* _Items drawn from a data source_
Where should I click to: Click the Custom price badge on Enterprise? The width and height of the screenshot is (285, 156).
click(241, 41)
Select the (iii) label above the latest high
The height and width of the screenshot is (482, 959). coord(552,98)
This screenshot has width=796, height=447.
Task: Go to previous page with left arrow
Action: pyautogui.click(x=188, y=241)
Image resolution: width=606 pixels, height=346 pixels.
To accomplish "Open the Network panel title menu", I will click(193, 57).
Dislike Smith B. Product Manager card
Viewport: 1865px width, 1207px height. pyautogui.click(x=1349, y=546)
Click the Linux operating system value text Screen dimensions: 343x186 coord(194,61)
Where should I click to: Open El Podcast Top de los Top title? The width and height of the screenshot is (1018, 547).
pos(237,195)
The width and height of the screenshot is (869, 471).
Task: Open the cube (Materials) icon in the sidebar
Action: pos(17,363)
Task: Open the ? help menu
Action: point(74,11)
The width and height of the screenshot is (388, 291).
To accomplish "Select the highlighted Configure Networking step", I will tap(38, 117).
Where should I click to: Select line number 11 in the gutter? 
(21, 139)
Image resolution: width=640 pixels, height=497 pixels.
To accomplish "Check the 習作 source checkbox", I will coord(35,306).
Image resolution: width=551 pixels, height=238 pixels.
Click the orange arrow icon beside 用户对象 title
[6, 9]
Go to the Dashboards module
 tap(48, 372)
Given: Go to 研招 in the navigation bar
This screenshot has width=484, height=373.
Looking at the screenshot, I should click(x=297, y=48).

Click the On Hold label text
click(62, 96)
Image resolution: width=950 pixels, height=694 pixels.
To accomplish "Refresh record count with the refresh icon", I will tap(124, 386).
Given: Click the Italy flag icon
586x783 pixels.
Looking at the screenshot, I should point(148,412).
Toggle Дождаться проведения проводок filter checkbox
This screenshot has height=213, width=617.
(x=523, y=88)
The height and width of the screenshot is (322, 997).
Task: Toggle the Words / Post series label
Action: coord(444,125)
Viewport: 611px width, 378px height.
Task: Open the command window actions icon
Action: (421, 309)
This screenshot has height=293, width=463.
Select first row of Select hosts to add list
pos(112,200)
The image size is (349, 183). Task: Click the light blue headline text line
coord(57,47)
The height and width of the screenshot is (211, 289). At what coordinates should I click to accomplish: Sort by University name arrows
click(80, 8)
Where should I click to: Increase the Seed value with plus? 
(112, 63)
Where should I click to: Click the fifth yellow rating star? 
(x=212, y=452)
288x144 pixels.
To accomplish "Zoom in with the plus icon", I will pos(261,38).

* _WHAT TO DO_
Rewrite everything from the line that contains "Dislike Smith B. Product Manager card" through the line that contains "will tap(38, 117).", swapping "Linux" for "Windows". Keep every other part unchanged.

* _COMPLETE RESPONSE_
Dislike Smith B. Product Manager card
Viewport: 1865px width, 1207px height. pyautogui.click(x=1349, y=546)
Click the Windows operating system value text Screen dimensions: 343x186 coord(194,61)
Where should I click to: Open El Podcast Top de los Top title? The width and height of the screenshot is (1018, 547).
pos(237,195)
The width and height of the screenshot is (869, 471).
Task: Open the cube (Materials) icon in the sidebar
Action: pos(17,363)
Task: Open the ? help menu
Action: point(74,11)
The width and height of the screenshot is (388, 291).
To accomplish "Select the highlighted Configure Networking step", I will tap(38, 117).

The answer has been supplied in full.